* [Excerpt provided]:
Lazy Days in Luang Prabang


by Philip Game, Jan 7, 2001 | Destinations: Laos / Luang Prabang

Luang Prabang, former capital of the Lao monarchy, basks beside the Mekong, seemingly secure in its bowl of mountains.
Novice monks play with a Russian anti-aircraft gun on top of Phou Si, above the old royal capital of Luang Prabang. Decades of war left many unwanted legacies, including unexploded ordnance.
Villa Santi, also known as Villa de la Princesse, is a guesthouse set up in the family home of a Lao princess. The original villa was extensively remodelled by the princess and her husband in 1991 and decorated with traditional arts and antiques.

Lazy days beside the Mekong may not last much longer: the blacktop ribbon has snaked its way north over the mountains.

Isolated in the mountains of northern Laos, Luang Prabang, a former royal capital, must be the only Asian city in which one hardly need look before crossing the street.

Graying travelers still drift into town in search of those hazy lotus-eating days of the early 1970s when it was enough to 'sit and gaze out across the Mekong...' as veteran Randy Johnson put it.

"Does it still exist, or was it just a hazy dream I conjured in my imagination?" he asks. Randy, I think it's still here. With its 32 historic Buddhist temples this is the best-preserved city in South-East Asia, according to UNESCO. Every block or so, another brightly tiled, many-tiered roof sweeps low to the ground.

But the hazy days beside the Mekong may not last much longer. Route 13, the blacktop ribbon of progress, has inched over the mountains from Vientiane, the capital, even as another reaches down from the Chinese border.

For the 16,000 people of Luang Prabang life will become much easier but for the rest of us, something less tangible has gone forever.

Already the streets are dotted with Australian-made payphones which allow the falang the unreal sensation of punching a few buttons to call home.

Minutes from the airport, we encounter French Indochina preserved in aspic: wooden shutters, hand-lettered signs; low-slung public buildings like the provincial hospital or the internat primaire (elementary school). The city office of Lao Aviation is a two-roomed bungalow where reservations are inscribed in exercise books.

What scars remain from two decades of communism? Mercifully few. Apart from the occasional hammer and sickle above a doorway, there's the heroic Soviet-style billboard sponsored by Pharmaceutical Factory No. 2.

The natural setting remains timeless. Climb Phou Si, the steep limestone crag looming over town to admire the encircling sawtooth emerald ridges. Just to the north, the Nam Khan (Khan River) swings into the Mae Nam Khong, the mighty Mekong which had long been the high road out of town. Splashes of saffron, novice monks scamper about the hilltop pathways, using the anti-aircraft gun as a carousel - the dogs of war are stilled at long last.

Only on weekday mornings are visitors let loose within the Royal Palace Museum, an inspired blend of Lao vernacular architecture with the Beaux Arts idiom of 1930s France. More important for the Lao is the holy of holies, the sanctuary of the golden Buddha or Prabang brought from Cambodia in the fourteenth century, and from which the city derives its name.

Amongst the most magnificent of the city's monuments is Wat Xieng Thong, the Golden City Temple erected in 1560, and particularly its scarlet-and-gold royal funeral carriage house.

* [Exercises]:
• 1. According to the Luang Prabang travel article, from where was the golden Buddha known as the Prabang brought?
• 2. Please pick up the Luang Prabang travel article after its last sentence and carry it on.

* [Dataset content]:
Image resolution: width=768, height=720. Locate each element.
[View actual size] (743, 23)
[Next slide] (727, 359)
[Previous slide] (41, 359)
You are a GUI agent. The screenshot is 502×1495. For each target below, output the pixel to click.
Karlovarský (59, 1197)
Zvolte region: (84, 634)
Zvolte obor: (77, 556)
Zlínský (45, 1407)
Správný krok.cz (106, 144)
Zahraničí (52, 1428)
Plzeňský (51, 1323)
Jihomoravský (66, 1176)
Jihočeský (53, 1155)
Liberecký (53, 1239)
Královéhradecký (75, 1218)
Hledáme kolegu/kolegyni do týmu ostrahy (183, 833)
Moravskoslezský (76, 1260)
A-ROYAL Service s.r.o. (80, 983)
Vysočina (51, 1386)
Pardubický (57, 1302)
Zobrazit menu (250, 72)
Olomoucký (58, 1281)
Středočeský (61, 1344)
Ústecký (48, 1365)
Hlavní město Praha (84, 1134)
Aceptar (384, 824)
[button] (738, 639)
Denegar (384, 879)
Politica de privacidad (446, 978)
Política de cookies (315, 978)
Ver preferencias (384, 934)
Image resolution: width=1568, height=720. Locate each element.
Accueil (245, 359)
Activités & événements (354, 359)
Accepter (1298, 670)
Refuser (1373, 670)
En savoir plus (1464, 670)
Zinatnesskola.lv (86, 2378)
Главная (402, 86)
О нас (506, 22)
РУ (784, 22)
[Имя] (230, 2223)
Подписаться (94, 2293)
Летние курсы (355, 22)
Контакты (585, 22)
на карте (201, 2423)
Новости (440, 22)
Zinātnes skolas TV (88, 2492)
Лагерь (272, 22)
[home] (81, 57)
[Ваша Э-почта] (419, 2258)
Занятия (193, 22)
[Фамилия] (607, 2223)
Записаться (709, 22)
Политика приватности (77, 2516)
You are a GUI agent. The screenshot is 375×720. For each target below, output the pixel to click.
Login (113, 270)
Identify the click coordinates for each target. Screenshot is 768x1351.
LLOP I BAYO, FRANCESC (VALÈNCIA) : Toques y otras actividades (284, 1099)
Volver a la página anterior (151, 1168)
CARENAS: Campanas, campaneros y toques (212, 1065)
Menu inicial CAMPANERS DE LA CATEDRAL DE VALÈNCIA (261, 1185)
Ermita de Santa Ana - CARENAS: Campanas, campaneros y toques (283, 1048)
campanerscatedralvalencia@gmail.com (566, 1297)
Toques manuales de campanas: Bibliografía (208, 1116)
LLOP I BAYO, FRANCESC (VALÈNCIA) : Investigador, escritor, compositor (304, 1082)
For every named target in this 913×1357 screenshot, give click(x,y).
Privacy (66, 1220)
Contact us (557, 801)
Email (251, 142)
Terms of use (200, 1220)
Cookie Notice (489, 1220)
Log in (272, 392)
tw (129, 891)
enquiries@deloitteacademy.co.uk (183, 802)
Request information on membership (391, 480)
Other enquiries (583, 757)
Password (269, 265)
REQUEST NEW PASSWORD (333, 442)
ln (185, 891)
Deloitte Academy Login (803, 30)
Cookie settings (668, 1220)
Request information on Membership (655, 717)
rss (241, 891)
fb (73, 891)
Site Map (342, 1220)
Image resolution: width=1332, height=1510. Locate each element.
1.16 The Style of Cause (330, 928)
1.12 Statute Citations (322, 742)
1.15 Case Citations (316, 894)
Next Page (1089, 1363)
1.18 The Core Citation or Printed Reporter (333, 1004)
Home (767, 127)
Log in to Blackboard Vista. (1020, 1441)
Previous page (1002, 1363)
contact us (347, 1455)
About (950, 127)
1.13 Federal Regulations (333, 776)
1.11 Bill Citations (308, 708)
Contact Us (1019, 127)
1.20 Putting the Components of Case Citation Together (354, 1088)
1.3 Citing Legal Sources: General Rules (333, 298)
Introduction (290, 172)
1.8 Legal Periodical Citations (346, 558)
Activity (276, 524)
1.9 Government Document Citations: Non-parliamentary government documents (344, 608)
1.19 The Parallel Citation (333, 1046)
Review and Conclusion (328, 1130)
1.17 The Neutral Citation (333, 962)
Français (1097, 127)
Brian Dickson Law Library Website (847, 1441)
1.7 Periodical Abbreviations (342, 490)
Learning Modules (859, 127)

* [Answers by task]:
• 1. From Cambodia, in the fourteenth century.

• 2.
Many of Luang Prabang's temples are gathered within easy walking distance, amongst Chinese shophouses and colonial villas. Some of the latter have been refurbished to create distinctive accommodations.

Midway between the Royal Palace Museum and Wat Xieng Thong. Just uphill from the boulevard along the Mekong. On the Rue Sakkalin; make that Thanon Photisalat, no make it Sisavangvong.

Baw pen nyang, never mind. Don't expect precision in Laos: street numbers or even names aren't necessary to find the Villa Santi or Villa de la Princesse, the 120-year old mansion which was the home of Princess Khampha until the communist Pathet Lao marched into town in 1975.

The Villa Santi offers comfortable air-conditioned rooms with private facilities. (My discovery in a bedside drawer of a folded newspaper - in the Turkish language - lent a touch of mystery). The original villa was extensively remodelled by the princess and her husband in 1991 and decorated with traditional arts and antiques. In 1995 an annex built in sympathetic style was opened nearby.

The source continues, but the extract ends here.